• [PROBLEM REQUIREMENTS]:
Your answer is the lines from the one that has "The width and height of the screenshot is (1288, 940)." through the last line of the records below, retyped exactly and alone.

(Dataset entries)
★ ★ ★ ★ ★
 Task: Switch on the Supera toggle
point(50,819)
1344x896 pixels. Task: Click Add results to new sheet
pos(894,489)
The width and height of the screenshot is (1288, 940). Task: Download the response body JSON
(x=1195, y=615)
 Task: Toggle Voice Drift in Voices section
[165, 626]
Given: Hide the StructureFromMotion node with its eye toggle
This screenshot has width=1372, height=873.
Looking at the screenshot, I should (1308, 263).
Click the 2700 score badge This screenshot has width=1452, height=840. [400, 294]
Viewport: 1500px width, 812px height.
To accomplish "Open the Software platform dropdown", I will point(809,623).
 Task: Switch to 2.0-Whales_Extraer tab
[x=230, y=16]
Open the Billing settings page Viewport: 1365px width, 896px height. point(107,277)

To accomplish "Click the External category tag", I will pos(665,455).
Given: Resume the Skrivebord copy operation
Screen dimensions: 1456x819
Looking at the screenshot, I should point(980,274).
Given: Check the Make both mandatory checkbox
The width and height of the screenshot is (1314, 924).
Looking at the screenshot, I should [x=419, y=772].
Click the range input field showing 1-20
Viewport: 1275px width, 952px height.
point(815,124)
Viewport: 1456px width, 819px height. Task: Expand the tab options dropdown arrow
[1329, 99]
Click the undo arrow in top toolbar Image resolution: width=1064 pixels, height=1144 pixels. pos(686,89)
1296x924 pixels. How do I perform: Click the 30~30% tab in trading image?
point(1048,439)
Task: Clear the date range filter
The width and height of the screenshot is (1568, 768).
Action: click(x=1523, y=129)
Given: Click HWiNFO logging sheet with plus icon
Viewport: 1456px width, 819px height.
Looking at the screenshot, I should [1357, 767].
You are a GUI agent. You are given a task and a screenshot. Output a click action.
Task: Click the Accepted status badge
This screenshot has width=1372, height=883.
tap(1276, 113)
★ ★ ★ ★ ★
• [TASK ANSWER]:
The width and height of the screenshot is (1288, 940). Task: Download the response body JSON
(x=1195, y=615)
 Task: Toggle Voice Drift in Voices section
[165, 626]
Given: Hide the StructureFromMotion node with its eye toggle
This screenshot has width=1372, height=873.
Looking at the screenshot, I should (1308, 263).
Click the 2700 score badge This screenshot has width=1452, height=840. [400, 294]
Viewport: 1500px width, 812px height.
To accomplish "Open the Software platform dropdown", I will point(809,623).
 Task: Switch to 2.0-Whales_Extraer tab
[x=230, y=16]
Open the Billing settings page Viewport: 1365px width, 896px height. point(107,277)

To accomplish "Click the External category tag", I will pos(665,455).
Given: Resume the Skrivebord copy operation
Screen dimensions: 1456x819
Looking at the screenshot, I should point(980,274).
Given: Check the Make both mandatory checkbox
The width and height of the screenshot is (1314, 924).
Looking at the screenshot, I should [x=419, y=772].
Click the range input field showing 1-20
Viewport: 1275px width, 952px height.
point(815,124)
Viewport: 1456px width, 819px height. Task: Expand the tab options dropdown arrow
[1329, 99]
Click the undo arrow in top toolbar Image resolution: width=1064 pixels, height=1144 pixels. pos(686,89)
1296x924 pixels. How do I perform: Click the 30~30% tab in trading image?
point(1048,439)
Task: Clear the date range filter
The width and height of the screenshot is (1568, 768).
Action: click(x=1523, y=129)
Given: Click HWiNFO logging sheet with plus icon
Viewport: 1456px width, 819px height.
Looking at the screenshot, I should [1357, 767].
You are a GUI agent. You are given a task and a screenshot. Output a click action.
Task: Click the Accepted status badge
This screenshot has width=1372, height=883.
tap(1276, 113)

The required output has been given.